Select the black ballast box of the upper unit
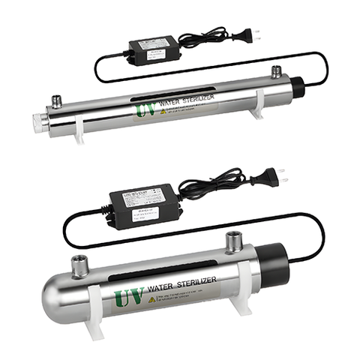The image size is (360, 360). pos(152,52)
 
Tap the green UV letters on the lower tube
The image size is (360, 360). pos(128,296)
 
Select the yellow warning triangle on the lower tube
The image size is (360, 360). pos(153,300)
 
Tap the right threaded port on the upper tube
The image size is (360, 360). pos(277,74)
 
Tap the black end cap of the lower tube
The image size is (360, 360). pos(269,268)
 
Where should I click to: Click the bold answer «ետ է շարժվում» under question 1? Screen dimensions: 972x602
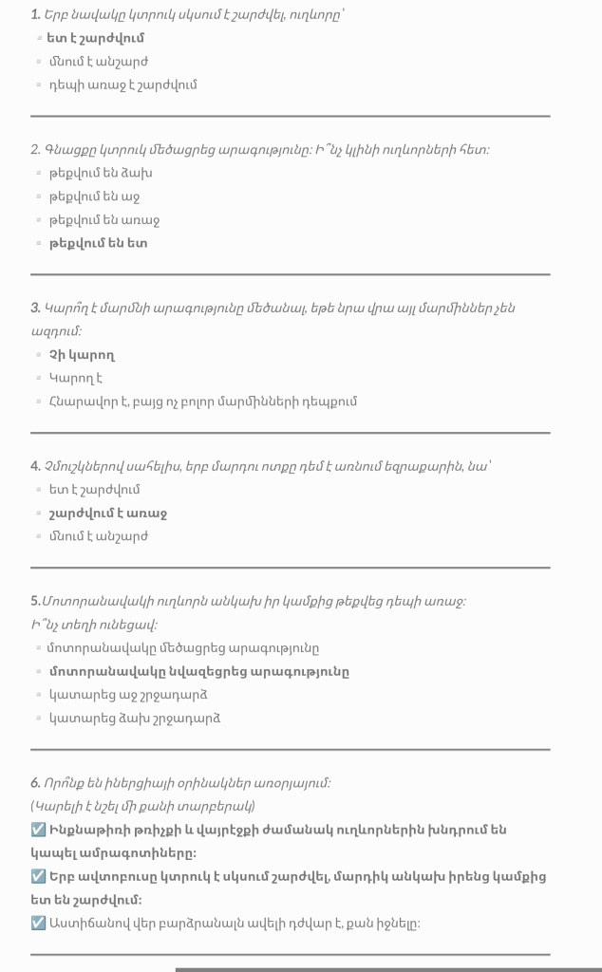(x=95, y=39)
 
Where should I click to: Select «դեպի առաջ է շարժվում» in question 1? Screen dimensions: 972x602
(x=122, y=85)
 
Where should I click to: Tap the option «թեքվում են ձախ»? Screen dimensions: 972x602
(x=100, y=174)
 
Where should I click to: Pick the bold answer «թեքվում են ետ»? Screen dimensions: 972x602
(x=98, y=243)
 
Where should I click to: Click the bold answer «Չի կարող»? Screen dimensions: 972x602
(x=82, y=355)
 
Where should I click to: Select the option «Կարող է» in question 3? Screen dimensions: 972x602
(x=76, y=378)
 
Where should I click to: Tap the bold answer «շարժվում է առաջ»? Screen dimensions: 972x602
(x=107, y=514)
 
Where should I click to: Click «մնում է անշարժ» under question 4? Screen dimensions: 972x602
(x=98, y=536)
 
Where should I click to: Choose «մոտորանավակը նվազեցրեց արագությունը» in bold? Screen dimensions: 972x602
(x=198, y=672)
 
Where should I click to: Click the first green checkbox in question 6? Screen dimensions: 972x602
(x=38, y=831)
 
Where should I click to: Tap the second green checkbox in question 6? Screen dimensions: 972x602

• • • • •

WHAT IS REQUIRED = Write out the records again, from the very first line through the line containing "(x=76, y=378)", inclusive. Leave the pictures out.

RESPONSE FOR THIS EXERCISE =
Select the black ballast box of the upper unit
The image size is (360, 360). pos(152,52)
 
Tap the green UV letters on the lower tube
The image size is (360, 360). pos(128,296)
 
Select the yellow warning triangle on the lower tube
The image size is (360, 360). pos(153,300)
 
Tap the right threaded port on the upper tube
The image size is (360, 360). pos(277,74)
 
Tap the black end cap of the lower tube
The image size is (360, 360). pos(269,268)
 
Where should I click to: Click the bold answer «ետ է շարժվում» under question 1? Screen dimensions: 972x602
(x=95, y=39)
 
Where should I click to: Select «դեպի առաջ է շարժվում» in question 1? Screen dimensions: 972x602
(x=122, y=85)
 
Where should I click to: Tap the option «թեքվում են ձախ»? Screen dimensions: 972x602
(x=100, y=174)
 
Where should I click to: Pick the bold answer «թեքվում են ետ»? Screen dimensions: 972x602
(x=98, y=243)
 
Where should I click to: Click the bold answer «Չի կարող»? Screen dimensions: 972x602
(x=82, y=355)
 
Where should I click to: Select the option «Կարող է» in question 3? Screen dimensions: 972x602
(x=76, y=378)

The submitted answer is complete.